Excerpt to read
________________________

Were safety regulations followed?

Were safety regulations followed?
Madam Wang Junxing, the grieving wife of Mr Zhai Hailei, and a relative at the morgue at Changi General Hospital. Mr Zhai was one of two China nationals who died on 4 January 2014 after spending 10 days in a coma at the hospital.

SINGAPORE - Two workers died days after they were found floating in a tank filled with waste water at a leather dyeing factory last year. In the coroner's inquiry yesterday into the deaths of the Chinese nationals, questions were raised about workplace safety.

On Dec 26 last year, Mr Yang Zhonghua and Mr Zhai Hailei were found unresponsive in a sump at Nam Heng Leather Dyeing at Tai Seng Industrial Estate, near Airport Road.

Ministry of Manpower (MOM) investigating officer Mark Eugene Han told the coroner's court that the victims had not used personal safety equipment such as safety harnesses, face masks and safety boots.

He said: "(Wearing) a safety harness would have been ideal... (Mr Yang) was not wearing anti-slip boots."

Mr Yang, 37, was tasked that morning with removing a waste residue basket from under a tank that drains into the 3m-deep sump.

It was not clear how he ended up in the sump, which was filled with 2.5m of waste water at that time.


Mr Han said that there was no ladder in the sump and the factory did not have safety drills to deal with such an accident.

When asked by State Counsel Paul Wong how the men could have ended up in the sump, Mr Han said it was his belief that the high levels of hydrogen sulphide - a by-product of the leather tanning process - had overwhelmed them.

Exposure to high concentrations of hydrogen sulphide can result in eye irritation, dizziness and disorientation, he said.

________________________

Data records
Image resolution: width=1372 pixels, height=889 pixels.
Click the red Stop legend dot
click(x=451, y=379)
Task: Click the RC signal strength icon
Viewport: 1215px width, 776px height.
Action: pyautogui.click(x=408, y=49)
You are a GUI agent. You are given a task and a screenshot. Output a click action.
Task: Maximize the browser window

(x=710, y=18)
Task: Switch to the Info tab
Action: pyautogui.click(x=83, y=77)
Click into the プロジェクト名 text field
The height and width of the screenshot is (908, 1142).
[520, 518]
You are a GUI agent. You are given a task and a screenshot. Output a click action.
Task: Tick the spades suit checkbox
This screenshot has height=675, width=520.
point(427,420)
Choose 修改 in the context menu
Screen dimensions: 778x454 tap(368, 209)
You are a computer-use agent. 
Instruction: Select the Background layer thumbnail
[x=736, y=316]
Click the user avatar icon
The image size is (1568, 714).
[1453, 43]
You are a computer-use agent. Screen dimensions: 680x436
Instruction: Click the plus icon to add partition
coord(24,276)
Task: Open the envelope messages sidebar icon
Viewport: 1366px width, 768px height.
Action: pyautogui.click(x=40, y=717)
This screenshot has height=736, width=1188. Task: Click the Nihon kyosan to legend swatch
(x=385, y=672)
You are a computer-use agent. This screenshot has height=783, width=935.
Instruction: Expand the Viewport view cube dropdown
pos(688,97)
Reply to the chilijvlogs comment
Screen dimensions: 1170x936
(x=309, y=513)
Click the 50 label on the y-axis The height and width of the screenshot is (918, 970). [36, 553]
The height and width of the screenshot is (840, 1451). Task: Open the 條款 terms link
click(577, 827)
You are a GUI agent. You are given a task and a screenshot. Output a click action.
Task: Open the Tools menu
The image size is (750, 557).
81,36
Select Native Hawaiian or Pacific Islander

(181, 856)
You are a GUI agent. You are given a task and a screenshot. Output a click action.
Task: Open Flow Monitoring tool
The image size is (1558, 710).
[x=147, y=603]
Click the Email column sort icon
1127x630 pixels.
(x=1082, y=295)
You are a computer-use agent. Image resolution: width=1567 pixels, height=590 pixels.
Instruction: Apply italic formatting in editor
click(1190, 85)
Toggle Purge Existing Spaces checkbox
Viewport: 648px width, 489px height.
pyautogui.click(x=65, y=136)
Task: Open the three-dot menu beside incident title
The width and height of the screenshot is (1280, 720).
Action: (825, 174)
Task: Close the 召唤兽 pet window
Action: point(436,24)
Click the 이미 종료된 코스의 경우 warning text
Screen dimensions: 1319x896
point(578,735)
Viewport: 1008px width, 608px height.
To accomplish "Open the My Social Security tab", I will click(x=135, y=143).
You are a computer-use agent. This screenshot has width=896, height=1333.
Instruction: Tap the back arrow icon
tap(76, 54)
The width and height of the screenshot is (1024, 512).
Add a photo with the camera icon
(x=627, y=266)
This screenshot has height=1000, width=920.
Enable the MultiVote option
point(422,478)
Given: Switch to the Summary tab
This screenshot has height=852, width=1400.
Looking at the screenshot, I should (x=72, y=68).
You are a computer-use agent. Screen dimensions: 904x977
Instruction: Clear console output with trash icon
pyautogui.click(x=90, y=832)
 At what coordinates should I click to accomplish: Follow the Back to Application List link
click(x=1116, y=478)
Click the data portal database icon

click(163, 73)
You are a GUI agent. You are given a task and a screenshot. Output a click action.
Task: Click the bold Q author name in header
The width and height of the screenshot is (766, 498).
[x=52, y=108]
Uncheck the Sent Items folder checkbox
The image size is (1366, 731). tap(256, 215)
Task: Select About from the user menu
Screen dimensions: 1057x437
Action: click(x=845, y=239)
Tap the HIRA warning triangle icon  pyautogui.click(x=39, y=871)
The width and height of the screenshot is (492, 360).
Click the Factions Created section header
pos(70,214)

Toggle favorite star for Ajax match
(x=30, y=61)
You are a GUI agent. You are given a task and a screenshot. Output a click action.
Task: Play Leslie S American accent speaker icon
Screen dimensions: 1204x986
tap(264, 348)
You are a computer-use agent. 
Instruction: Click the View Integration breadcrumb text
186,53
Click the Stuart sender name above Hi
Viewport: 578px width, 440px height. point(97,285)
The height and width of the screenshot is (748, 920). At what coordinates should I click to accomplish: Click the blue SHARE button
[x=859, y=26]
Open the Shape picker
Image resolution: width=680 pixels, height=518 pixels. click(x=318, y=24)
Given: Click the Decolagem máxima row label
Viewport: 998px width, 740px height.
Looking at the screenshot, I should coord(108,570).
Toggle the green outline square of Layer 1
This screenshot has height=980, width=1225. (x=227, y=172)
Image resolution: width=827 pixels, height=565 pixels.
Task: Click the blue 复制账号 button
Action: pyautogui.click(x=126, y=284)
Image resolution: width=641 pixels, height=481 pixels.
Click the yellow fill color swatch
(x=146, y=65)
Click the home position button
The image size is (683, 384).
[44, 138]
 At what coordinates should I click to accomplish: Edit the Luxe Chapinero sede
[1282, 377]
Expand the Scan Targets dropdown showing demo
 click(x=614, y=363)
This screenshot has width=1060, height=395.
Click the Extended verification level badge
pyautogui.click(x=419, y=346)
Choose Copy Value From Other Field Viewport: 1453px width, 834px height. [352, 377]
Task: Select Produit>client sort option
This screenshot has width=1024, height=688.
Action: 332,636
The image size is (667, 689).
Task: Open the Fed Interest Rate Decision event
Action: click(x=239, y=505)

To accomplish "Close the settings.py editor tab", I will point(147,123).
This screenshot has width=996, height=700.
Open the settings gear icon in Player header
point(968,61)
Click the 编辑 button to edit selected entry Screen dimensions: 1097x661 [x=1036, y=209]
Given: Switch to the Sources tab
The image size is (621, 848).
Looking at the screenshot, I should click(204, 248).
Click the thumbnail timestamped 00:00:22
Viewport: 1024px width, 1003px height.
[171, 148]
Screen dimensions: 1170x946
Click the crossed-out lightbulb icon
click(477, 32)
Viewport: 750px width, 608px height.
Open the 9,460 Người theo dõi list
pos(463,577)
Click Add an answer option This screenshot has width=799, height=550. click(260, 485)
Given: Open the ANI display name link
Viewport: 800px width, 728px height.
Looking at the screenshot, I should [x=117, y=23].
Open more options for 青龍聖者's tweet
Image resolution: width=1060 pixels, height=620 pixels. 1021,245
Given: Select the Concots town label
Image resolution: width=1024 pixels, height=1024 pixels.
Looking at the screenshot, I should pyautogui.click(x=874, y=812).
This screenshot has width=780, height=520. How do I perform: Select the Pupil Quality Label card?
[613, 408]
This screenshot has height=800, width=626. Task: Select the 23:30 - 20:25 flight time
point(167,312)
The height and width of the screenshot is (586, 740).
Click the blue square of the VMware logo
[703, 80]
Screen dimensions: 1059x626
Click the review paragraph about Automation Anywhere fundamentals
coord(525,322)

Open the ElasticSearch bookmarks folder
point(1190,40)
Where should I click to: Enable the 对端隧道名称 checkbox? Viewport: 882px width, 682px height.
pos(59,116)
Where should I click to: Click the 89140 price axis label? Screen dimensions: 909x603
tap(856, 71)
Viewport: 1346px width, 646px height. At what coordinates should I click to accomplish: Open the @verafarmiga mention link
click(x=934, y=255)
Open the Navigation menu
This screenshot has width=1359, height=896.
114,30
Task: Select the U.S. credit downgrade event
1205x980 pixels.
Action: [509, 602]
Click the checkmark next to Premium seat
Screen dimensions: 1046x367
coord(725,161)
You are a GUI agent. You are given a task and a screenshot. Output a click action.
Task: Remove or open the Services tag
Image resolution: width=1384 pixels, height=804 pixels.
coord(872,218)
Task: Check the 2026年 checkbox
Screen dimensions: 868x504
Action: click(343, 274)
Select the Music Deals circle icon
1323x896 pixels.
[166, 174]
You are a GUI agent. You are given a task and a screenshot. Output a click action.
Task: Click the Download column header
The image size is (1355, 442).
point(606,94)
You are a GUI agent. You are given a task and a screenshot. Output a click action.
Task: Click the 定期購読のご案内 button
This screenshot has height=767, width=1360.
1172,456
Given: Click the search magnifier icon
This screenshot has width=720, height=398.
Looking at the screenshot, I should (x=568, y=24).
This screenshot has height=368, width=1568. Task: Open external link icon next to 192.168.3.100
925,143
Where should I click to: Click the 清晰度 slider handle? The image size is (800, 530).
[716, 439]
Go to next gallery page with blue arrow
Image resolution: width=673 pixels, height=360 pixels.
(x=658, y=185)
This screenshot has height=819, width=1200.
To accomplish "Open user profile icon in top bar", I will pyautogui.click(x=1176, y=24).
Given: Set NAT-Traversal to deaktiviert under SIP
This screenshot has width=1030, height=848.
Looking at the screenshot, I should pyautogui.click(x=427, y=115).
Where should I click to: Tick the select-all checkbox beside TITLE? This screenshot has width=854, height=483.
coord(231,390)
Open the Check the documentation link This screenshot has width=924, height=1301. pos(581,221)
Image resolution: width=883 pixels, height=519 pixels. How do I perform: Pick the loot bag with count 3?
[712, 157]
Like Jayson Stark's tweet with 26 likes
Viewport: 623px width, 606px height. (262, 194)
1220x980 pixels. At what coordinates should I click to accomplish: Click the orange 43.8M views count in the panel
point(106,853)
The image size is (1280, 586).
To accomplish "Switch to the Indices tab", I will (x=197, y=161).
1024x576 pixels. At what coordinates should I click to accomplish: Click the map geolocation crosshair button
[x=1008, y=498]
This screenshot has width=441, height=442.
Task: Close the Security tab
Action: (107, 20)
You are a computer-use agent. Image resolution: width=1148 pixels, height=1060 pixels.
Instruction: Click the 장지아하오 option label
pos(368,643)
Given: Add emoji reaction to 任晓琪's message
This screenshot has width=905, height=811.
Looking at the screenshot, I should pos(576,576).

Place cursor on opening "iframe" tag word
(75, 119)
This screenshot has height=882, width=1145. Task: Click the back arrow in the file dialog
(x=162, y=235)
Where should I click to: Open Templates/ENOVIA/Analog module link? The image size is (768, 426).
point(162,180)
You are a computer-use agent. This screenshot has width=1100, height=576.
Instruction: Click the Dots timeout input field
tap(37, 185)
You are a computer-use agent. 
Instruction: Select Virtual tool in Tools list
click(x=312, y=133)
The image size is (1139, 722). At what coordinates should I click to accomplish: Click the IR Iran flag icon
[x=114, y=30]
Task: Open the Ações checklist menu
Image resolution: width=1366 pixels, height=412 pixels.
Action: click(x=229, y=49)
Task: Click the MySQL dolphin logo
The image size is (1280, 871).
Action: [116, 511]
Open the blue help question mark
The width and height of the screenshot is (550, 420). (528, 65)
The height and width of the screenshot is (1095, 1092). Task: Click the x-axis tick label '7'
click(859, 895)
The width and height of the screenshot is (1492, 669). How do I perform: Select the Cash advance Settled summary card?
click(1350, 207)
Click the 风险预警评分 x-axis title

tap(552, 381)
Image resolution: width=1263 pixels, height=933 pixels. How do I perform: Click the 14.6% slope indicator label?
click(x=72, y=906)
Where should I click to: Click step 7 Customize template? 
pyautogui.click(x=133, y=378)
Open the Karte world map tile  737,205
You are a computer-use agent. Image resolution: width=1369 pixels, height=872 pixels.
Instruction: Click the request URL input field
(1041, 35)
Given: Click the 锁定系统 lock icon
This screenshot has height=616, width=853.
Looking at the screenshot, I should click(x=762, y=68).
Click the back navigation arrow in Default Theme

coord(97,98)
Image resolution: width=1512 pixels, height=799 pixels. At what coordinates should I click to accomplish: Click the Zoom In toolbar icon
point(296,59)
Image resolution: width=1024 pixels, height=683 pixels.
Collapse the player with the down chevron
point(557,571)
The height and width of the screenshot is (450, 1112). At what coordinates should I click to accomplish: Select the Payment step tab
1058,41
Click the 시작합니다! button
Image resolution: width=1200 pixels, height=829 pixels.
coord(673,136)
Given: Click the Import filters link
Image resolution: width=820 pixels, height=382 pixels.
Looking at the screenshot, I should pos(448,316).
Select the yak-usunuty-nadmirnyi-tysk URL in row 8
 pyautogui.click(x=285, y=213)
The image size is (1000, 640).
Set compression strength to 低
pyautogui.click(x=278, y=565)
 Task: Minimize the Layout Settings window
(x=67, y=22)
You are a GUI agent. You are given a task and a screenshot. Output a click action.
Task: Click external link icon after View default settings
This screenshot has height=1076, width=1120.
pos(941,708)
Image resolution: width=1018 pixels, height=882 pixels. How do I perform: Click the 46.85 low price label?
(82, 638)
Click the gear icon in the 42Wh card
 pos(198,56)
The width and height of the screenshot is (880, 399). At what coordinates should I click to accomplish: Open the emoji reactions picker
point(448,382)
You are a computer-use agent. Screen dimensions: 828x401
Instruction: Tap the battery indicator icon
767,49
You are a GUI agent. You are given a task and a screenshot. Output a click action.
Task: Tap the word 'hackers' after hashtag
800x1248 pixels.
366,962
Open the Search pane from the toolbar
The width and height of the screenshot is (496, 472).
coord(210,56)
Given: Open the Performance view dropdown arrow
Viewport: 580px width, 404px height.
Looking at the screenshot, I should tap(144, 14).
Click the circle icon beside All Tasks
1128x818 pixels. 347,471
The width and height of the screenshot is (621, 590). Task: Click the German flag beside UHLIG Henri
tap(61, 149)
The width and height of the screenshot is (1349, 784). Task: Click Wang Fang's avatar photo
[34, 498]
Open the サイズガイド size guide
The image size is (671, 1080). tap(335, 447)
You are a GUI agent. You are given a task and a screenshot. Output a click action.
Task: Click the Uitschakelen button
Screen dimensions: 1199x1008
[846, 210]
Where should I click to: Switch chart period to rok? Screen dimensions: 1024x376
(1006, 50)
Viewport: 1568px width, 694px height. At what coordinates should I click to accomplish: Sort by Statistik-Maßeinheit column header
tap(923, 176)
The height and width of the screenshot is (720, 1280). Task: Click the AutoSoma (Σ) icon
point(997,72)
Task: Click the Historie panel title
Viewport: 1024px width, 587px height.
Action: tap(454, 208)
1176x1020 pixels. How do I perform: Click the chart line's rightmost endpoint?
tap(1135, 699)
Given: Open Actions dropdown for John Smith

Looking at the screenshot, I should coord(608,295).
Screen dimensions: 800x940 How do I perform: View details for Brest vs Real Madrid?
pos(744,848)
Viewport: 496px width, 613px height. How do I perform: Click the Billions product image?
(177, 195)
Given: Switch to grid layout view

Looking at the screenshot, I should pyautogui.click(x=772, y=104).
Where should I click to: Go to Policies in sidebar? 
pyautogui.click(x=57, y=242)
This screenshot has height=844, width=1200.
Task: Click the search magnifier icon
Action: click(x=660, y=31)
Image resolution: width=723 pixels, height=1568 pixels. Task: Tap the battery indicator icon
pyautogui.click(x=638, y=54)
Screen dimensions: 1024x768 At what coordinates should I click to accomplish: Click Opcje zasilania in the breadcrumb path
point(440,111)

________________________

Task brief
Continue the news report above on the two workers who died in a sump at a Singapore leather dyeing factory, starting after its final sentence.

Result for this task
In addition, there were no gas monitoring and air pump systems to suck up poisonous gases in the factory.

When questioned by Mr Wong, the factory manager, Mr Ang Keat Hong, 39, clarified that Wellington safety boots had been issued to the two men.

He added that gas masks were used only for tasks involving acids and other chemicals.

Mr Ang said that the factory was relocated to the present site in 1998 and that, at the time, there was no requirement for a gas monitoring system.

Asked by Ms Wong Shi Yun from Rajah and Tann, who is representing the company, whether such a system had been enforced by safety inspectors, Mr Ang said: "We were not told by inspectors to install any gas suction pipes."

As for the lack of a safety drill, he said it was because the sump was usually covered and the possibility of someone falling into it was "very small".

Mr Ang also disagreed with Mr Han's belief that hydrogen sulphide had caused the workers to fall into the sump as it would take prolonged exposure of six or seven hours to "knock out" a person.

Nevertheless, State Coroner Marvin Bay said it was a "fairly important point" to establish the concentration levels of hydrogen sulphide at the time of the incident.